■ **SOURCE DATA**:
------------------------------------------------------------------------

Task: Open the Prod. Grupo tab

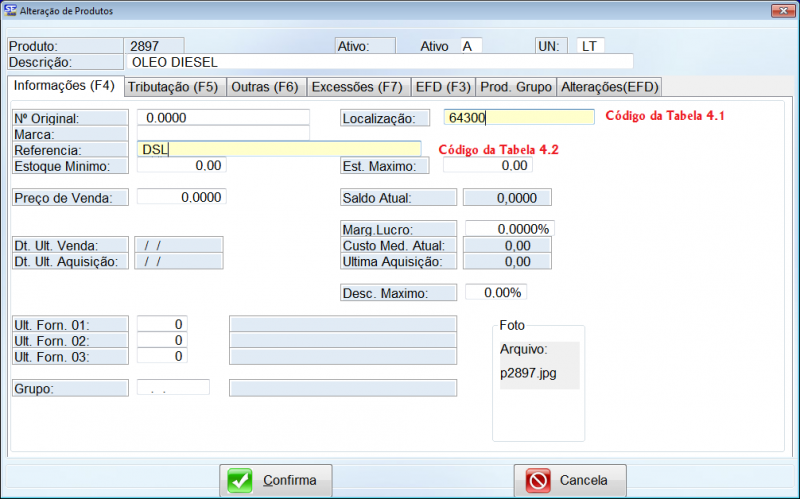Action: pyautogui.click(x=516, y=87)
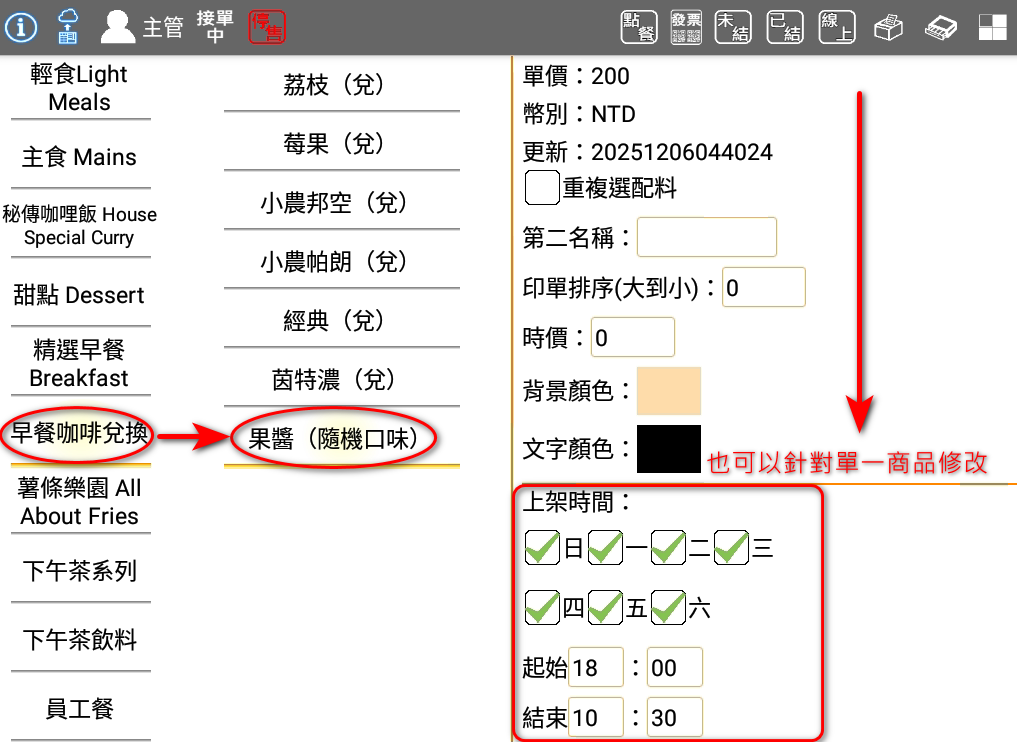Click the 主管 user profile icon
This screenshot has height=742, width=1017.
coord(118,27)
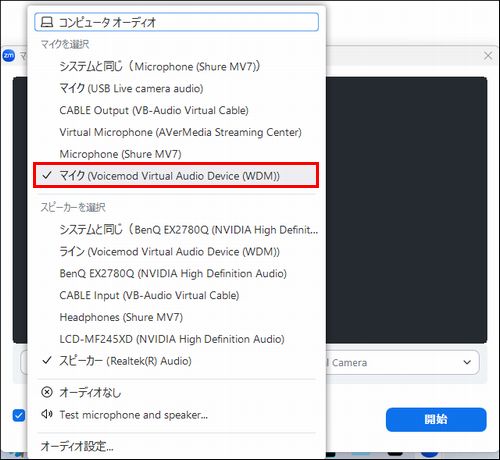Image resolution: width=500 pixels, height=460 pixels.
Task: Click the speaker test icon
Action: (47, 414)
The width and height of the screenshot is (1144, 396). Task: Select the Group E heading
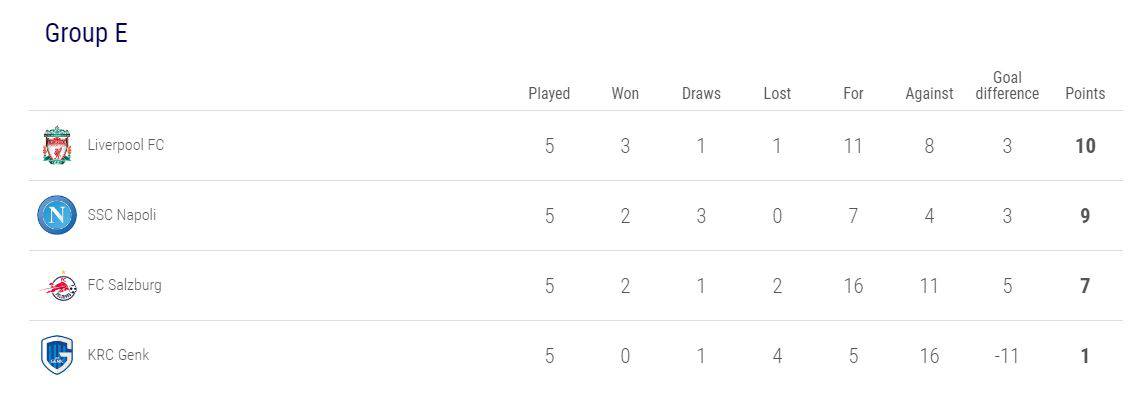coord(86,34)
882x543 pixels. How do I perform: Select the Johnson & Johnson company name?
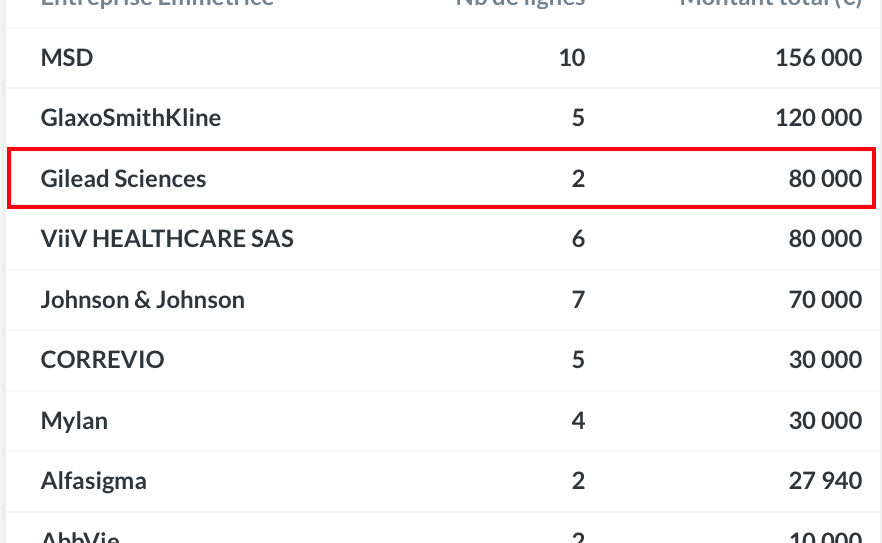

------------------------------------------------------------------------

■ **WORK ORDER**:
Please hand back every entry above exactly, with no images in the copy.

■ **RESPONSE AREA**:
Task: Open the Prod. Grupo tab

Action: pyautogui.click(x=516, y=87)
Click the 主管 user profile icon
This screenshot has height=742, width=1017.
coord(118,27)
Image resolution: width=500 pixels, height=460 pixels.
Task: Click the speaker test icon
Action: (47, 414)
The width and height of the screenshot is (1144, 396). Task: Select the Group E heading
coord(86,34)
882x543 pixels. How do I perform: Select the Johnson & Johnson company name?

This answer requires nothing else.